### [What is being asked]
Copy each line of the records that includes "editor".

### [Material for this exercise]
##############################

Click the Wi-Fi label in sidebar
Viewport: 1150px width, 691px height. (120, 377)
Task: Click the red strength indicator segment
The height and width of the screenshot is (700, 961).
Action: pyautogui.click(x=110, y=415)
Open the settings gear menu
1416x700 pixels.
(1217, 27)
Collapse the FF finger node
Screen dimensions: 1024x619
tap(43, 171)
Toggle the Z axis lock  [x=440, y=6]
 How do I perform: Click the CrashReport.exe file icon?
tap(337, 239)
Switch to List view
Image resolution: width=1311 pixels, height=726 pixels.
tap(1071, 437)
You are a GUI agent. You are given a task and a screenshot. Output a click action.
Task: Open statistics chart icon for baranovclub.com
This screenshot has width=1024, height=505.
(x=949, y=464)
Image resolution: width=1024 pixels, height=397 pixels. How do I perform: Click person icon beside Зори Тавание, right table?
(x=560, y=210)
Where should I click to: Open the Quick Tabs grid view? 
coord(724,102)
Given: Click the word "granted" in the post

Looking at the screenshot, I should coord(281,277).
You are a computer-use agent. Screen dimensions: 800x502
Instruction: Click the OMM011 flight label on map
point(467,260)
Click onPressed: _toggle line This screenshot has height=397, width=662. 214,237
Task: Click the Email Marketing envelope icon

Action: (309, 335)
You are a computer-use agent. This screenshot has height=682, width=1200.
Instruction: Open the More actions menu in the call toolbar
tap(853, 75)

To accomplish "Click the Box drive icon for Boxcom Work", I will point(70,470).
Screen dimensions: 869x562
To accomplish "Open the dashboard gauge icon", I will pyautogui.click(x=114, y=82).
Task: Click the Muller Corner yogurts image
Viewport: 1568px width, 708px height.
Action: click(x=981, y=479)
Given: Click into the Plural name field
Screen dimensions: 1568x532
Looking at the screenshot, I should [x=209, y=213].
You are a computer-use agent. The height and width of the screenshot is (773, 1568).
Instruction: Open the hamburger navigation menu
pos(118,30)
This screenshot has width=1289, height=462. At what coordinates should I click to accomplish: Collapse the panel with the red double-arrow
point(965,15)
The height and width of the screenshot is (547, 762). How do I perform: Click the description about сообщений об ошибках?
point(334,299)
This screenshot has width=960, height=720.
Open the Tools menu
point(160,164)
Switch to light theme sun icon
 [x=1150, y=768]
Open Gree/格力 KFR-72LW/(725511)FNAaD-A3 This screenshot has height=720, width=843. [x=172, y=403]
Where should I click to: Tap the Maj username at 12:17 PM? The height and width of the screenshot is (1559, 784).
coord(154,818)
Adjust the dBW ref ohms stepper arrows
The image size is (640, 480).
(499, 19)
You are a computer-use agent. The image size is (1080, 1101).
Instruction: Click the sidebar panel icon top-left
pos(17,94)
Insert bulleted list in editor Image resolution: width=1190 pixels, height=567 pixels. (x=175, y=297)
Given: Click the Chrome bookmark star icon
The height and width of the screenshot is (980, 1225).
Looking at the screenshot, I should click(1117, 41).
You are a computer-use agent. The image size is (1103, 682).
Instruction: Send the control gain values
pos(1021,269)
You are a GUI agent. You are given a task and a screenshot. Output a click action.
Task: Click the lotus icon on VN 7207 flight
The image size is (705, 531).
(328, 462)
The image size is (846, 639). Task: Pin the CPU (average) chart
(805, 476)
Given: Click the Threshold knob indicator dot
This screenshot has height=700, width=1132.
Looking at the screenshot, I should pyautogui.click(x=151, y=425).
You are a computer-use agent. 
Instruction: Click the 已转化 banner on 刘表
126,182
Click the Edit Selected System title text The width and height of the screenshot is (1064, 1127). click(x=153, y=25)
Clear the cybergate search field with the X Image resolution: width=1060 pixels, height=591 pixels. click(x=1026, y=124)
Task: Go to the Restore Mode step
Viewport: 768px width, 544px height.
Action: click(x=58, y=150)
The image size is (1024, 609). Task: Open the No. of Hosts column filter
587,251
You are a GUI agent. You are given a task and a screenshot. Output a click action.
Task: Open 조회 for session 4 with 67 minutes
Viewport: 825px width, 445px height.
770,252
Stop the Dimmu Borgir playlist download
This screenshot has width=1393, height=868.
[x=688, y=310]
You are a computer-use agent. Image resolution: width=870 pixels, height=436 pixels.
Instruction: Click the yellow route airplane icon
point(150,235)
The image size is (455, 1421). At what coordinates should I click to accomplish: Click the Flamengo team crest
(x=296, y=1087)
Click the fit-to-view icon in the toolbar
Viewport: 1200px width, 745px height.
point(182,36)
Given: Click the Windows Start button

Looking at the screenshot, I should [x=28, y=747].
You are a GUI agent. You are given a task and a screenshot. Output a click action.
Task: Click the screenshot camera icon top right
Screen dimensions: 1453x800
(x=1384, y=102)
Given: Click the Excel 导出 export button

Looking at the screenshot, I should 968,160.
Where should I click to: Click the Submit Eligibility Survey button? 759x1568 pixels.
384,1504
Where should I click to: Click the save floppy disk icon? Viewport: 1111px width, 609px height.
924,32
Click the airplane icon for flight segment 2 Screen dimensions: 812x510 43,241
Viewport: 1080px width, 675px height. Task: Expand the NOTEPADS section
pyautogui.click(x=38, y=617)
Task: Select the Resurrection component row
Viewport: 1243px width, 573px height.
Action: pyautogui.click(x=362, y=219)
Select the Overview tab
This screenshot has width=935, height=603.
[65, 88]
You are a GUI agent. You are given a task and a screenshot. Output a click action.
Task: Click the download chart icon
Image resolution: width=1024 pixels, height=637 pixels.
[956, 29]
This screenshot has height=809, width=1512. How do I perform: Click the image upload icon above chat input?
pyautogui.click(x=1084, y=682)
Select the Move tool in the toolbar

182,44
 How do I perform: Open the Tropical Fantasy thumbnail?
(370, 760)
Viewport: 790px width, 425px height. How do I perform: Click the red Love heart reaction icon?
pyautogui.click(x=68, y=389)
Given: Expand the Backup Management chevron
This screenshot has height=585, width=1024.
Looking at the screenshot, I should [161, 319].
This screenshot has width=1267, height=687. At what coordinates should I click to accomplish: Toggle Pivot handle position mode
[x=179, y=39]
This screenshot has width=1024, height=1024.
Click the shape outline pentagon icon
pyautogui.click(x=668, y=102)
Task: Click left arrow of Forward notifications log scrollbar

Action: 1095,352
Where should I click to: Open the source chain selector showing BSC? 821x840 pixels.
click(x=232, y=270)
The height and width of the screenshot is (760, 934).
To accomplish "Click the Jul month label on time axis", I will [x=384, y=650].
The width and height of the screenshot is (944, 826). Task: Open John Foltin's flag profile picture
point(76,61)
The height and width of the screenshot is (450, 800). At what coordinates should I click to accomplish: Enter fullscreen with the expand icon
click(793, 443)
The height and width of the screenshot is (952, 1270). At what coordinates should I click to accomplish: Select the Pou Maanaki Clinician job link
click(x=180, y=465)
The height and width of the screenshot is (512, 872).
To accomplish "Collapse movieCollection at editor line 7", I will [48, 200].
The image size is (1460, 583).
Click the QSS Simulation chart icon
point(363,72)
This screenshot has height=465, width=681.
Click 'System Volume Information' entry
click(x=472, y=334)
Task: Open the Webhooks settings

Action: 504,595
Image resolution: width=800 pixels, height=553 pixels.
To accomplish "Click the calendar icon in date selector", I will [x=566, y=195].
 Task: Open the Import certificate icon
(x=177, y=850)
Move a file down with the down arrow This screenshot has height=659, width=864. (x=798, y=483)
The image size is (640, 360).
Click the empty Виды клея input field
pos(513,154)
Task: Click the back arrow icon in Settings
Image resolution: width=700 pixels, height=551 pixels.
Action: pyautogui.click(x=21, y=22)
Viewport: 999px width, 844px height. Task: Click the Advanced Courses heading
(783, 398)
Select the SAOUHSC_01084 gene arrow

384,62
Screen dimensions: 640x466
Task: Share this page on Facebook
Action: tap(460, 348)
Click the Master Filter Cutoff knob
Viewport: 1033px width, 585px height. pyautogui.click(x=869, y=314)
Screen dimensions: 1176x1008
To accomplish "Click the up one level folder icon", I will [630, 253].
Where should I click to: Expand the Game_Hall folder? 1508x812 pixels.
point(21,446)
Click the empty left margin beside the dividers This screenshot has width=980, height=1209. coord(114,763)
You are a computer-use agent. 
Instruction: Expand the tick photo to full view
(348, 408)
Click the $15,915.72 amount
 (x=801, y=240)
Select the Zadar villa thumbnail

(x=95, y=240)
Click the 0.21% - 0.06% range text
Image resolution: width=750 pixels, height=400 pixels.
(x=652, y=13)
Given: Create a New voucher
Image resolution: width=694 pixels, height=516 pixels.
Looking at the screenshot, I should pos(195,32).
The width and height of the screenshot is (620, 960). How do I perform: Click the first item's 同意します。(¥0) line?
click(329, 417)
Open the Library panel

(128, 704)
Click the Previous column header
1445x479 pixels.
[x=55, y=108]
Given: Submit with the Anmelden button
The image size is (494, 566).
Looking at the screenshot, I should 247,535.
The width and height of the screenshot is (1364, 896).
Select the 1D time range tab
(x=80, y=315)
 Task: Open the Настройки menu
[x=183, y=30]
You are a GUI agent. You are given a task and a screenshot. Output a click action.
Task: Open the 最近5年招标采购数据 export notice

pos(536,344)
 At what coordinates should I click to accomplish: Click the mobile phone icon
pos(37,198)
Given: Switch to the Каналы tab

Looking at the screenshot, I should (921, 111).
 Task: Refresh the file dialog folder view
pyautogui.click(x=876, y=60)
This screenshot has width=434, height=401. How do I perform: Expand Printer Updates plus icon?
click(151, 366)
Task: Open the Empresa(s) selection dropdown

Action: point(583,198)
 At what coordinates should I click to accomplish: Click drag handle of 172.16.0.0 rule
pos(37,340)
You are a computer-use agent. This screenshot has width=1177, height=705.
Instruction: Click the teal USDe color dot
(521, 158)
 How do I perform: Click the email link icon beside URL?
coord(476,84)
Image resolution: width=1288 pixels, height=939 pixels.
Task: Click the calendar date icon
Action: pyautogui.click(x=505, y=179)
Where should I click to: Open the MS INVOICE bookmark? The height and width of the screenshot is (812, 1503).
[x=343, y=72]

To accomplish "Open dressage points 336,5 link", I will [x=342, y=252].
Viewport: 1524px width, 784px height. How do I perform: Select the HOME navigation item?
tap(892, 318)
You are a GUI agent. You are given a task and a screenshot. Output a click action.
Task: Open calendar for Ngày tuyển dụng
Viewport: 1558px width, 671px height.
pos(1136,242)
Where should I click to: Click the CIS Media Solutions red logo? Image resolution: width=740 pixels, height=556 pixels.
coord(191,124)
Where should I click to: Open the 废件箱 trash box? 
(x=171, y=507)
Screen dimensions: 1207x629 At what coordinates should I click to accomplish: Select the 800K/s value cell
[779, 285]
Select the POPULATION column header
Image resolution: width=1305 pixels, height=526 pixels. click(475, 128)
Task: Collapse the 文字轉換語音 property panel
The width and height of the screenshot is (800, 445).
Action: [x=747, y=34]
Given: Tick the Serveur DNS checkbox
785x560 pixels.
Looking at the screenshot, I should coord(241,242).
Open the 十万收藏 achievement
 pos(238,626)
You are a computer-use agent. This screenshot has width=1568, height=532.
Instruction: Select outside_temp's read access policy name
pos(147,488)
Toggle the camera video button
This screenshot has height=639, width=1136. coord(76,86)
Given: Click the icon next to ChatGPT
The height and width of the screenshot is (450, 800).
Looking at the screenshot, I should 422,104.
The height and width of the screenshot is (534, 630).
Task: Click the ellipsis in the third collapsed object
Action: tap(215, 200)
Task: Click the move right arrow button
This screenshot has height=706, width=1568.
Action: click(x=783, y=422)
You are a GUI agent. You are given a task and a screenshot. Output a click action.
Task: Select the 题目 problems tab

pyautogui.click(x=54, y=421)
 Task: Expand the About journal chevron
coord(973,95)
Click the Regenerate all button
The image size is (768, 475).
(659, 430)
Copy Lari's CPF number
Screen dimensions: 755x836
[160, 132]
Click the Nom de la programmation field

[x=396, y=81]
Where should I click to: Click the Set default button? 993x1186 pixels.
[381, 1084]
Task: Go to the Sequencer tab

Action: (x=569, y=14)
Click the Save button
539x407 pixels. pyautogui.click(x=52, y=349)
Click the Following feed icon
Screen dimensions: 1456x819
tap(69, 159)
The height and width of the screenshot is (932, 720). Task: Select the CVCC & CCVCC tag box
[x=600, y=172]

##############################

### [Task response]
Insert bulleted list in editor Image resolution: width=1190 pixels, height=567 pixels. (x=175, y=297)
To accomplish "Collapse movieCollection at editor line 7", I will [48, 200].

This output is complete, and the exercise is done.